# Input material

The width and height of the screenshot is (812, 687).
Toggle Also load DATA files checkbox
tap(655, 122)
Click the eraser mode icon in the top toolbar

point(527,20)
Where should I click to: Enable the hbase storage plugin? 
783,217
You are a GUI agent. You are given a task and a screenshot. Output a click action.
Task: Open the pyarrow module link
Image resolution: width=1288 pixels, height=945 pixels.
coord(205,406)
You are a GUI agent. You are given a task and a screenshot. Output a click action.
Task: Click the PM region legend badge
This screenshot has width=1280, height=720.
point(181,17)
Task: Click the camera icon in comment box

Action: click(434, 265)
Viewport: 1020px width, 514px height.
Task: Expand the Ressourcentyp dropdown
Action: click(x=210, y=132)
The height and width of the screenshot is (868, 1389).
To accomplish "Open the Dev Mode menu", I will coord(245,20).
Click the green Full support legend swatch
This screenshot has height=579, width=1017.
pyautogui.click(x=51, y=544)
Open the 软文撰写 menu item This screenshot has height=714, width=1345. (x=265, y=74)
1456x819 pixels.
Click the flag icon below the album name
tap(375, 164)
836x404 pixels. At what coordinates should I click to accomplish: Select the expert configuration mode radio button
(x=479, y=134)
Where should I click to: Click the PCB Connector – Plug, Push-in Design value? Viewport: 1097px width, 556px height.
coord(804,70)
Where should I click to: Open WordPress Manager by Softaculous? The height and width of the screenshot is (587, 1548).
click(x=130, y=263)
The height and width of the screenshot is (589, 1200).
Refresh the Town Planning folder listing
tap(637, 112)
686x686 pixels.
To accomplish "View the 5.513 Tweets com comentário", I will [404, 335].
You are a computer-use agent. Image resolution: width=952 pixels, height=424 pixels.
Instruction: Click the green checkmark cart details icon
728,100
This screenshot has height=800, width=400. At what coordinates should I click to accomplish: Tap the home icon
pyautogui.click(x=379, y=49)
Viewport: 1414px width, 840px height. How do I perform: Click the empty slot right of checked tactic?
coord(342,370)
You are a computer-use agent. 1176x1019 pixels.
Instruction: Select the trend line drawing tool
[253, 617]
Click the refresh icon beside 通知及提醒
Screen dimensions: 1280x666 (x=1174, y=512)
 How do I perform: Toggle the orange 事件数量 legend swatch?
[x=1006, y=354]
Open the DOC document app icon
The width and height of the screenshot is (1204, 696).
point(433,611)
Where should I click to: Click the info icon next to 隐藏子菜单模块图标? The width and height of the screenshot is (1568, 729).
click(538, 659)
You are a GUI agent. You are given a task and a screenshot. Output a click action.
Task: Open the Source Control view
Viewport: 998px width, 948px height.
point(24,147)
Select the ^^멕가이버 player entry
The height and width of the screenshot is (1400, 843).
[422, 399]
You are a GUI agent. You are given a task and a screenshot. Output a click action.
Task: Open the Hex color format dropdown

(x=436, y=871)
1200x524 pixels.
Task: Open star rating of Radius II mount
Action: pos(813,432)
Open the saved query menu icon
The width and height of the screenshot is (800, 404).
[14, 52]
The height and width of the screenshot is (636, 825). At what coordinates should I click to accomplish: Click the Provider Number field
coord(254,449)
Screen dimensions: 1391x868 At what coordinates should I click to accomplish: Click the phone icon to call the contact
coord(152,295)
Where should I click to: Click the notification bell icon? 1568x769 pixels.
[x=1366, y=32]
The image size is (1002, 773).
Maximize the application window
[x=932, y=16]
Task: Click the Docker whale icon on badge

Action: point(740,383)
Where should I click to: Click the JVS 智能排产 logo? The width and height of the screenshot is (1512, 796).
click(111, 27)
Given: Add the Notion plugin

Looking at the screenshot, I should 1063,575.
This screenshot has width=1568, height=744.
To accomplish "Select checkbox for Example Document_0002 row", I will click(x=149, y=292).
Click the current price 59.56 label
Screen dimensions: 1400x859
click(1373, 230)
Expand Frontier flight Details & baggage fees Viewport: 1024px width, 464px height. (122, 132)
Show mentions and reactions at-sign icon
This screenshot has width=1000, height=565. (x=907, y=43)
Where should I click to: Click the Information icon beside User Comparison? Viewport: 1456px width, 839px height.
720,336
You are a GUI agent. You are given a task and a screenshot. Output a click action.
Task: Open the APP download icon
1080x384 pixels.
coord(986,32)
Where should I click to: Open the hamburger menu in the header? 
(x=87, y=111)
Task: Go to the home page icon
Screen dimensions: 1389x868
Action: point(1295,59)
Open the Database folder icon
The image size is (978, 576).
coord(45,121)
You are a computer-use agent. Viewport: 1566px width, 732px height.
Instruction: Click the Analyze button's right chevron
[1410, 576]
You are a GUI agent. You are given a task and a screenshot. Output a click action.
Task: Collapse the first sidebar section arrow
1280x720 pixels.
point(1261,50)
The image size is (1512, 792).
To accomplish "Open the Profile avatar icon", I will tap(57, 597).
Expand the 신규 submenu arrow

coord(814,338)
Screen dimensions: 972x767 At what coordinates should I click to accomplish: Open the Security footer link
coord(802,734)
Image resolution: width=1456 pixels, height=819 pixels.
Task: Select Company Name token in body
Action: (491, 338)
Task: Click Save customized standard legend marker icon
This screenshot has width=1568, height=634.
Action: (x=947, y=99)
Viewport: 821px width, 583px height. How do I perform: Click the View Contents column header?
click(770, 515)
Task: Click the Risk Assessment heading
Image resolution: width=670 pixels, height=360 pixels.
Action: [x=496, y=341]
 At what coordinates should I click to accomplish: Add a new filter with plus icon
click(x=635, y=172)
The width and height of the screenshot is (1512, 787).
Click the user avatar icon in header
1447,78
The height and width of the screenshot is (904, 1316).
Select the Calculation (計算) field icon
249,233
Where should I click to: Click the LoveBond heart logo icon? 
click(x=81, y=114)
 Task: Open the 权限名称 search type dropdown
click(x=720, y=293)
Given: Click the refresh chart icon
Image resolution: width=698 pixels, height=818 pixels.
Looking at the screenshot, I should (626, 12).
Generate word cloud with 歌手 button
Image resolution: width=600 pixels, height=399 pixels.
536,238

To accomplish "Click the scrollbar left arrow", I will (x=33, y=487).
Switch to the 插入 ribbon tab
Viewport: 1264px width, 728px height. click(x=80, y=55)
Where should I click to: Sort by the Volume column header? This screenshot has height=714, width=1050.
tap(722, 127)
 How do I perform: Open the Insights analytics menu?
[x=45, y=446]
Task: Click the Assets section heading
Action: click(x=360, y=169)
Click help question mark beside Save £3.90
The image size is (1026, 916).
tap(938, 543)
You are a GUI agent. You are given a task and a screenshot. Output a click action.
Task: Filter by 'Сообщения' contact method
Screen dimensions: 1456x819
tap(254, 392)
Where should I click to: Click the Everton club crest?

# Exercise
Copy out every line in the data above that contains the word "size".

# The output
The image size is (1002, 773).
The image size is (978, 576).
The image size is (1512, 792).
The image size is (1026, 916).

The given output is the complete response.